Houses exist, but they don’t rent! Thousands of properties remain closed or are put into short-term rentals, and the market is drying up. As a result, Greece is facing a shortfall of around 180,000 homes compared to 2011 (according to a survey by Piraeus Bank), with the market talking about an unprecedented housing suffocation.
The picture painted by ELSTAT is revealing. Of the country’s 6.6 million homes, 4.3 million are used as primary residences. Of the remaining 2.2 million, 857,000 are holiday homes, 627,000 are secondary, 327,000 are vacant, and some 466,000 are declared “for sale or rent”. But, as brokers and market operators point out, a large proportion of these cannot be used: they are old, unrenovated, energy-intensive, or entangled in titles and inheritances.
Meanwhile, short-term leases have removed some 208,000 properties from the long-term market, according to Piraeus. In Athens, especially in the center and in tourist neighborhoods, availability has all but disappeared. In Thessaloniki, where short-term rentals have spread to areas around universities and the waterfront, permanent tenants find few options. On islands such as Santorini and Mykonos, the situation has reached an extreme: tourism workers are forced to share houses or stay in makeshift solutions because Airbnb is sucking up almost all the stock.
All of the accommodation in the city is running out of space.

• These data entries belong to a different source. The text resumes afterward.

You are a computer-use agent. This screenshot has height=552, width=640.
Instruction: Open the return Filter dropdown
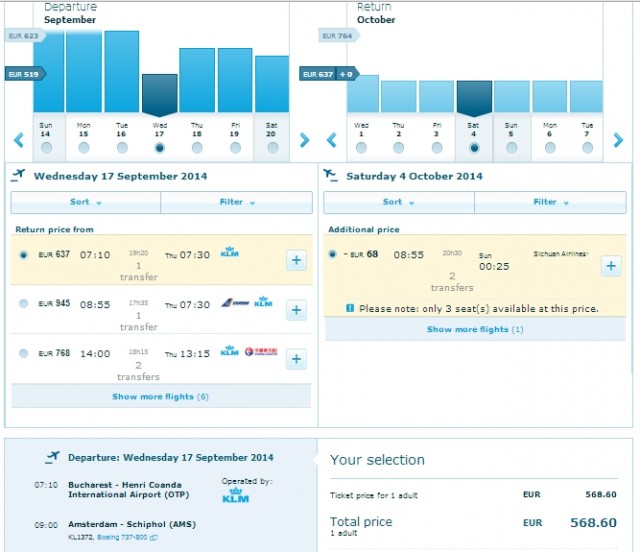[549, 202]
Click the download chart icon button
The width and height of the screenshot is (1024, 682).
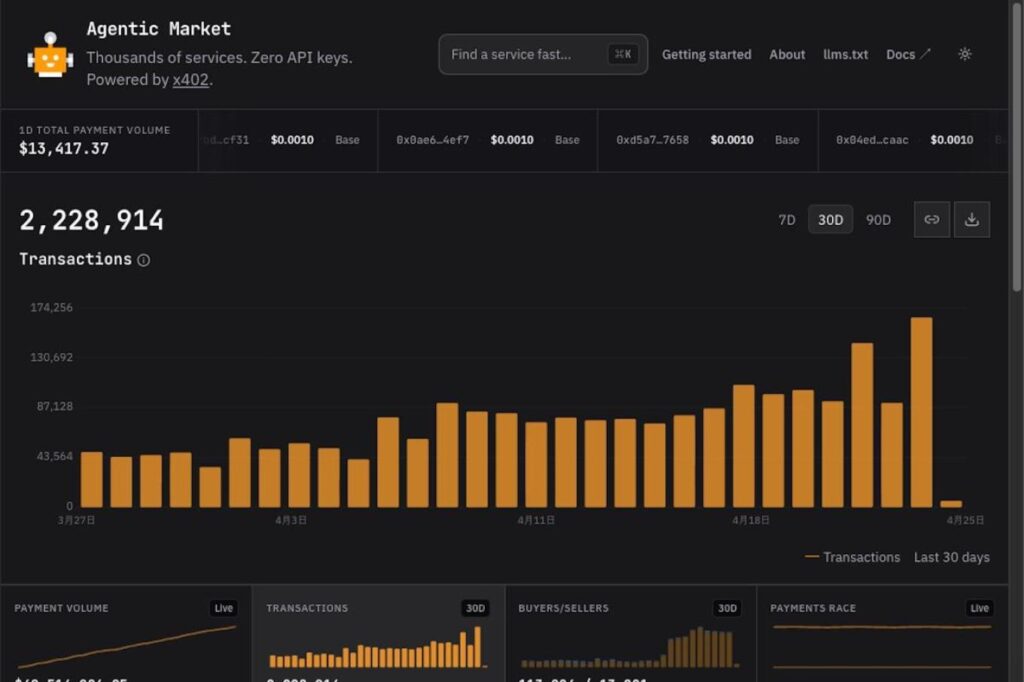pyautogui.click(x=971, y=220)
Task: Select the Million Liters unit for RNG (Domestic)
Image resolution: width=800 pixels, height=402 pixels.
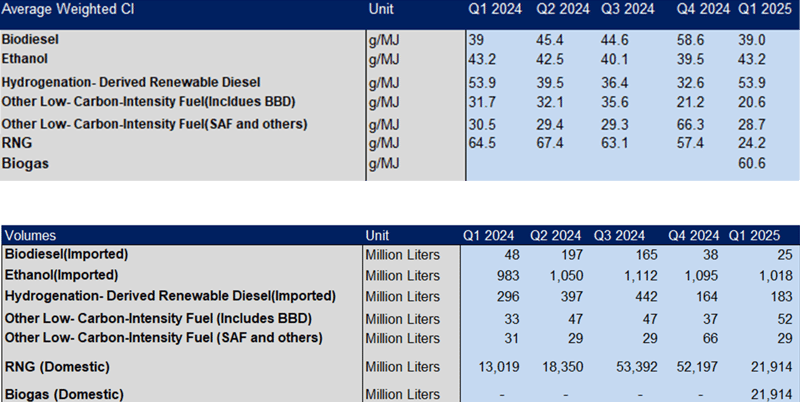Action: pos(403,367)
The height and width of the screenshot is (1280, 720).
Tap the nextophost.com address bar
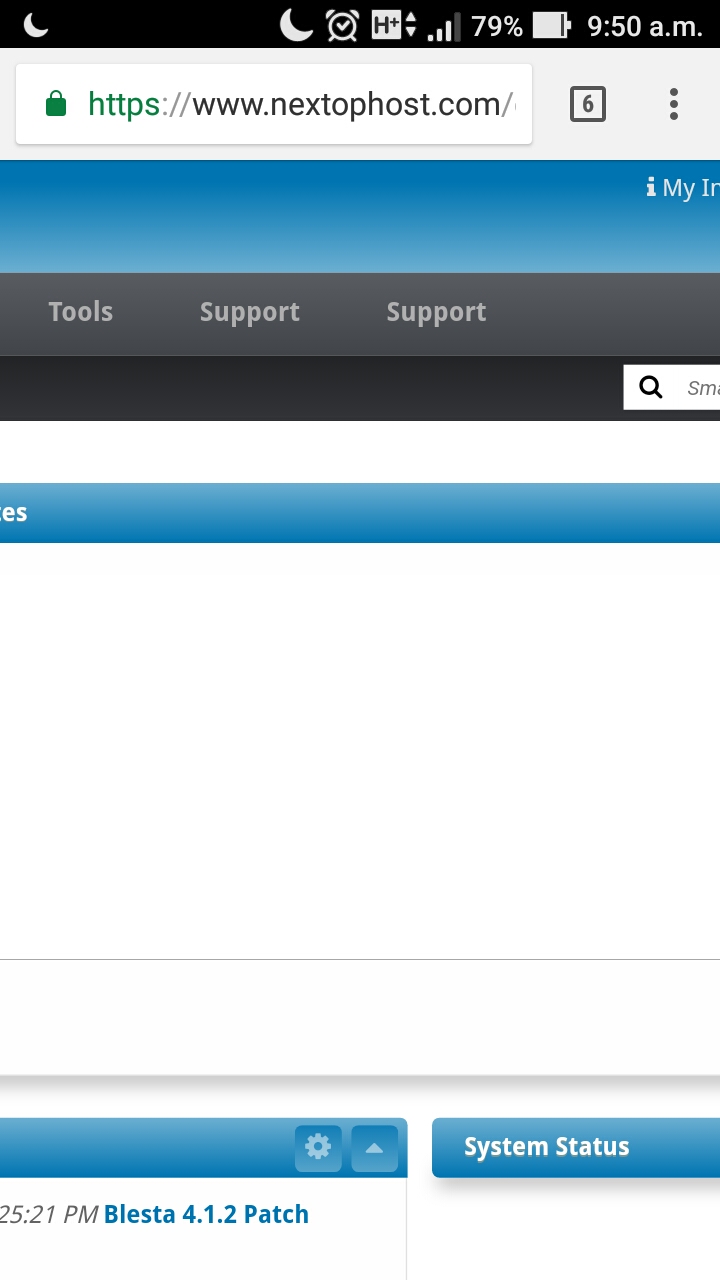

The structure doesn’t follow. With just 35,000 new homes a year, the shortfall is hard to make up. Developers warn that with building permits down 50% in 2025, “production is frozen” and the problem will only get worse. Piraeus Bank estimates that at this rate it will take at least five years to fill the gap, although the picture suggests the trend is downward.
Social pressure is suffocating. The Bank of Greece records that one in three households spends more than 40% of their income on housing, the worst performance in the EU. Landlords through POMIDA stress that without incentives for renovations and solutions to inheritances, thousands of flats will be left unoccupied. Estate agents are calling for rules to put limits on short-term renting in certain areas, while developers are pushing for accelerated licensing, investment in regeneration, and new affordable housing schemes.
The picture that emerges is that the crisis is not just about prices but more importantly about availability. Hundreds of thousands of homes are off the long-term market, and the 180,000-home deficit shows that the housing problem is structural.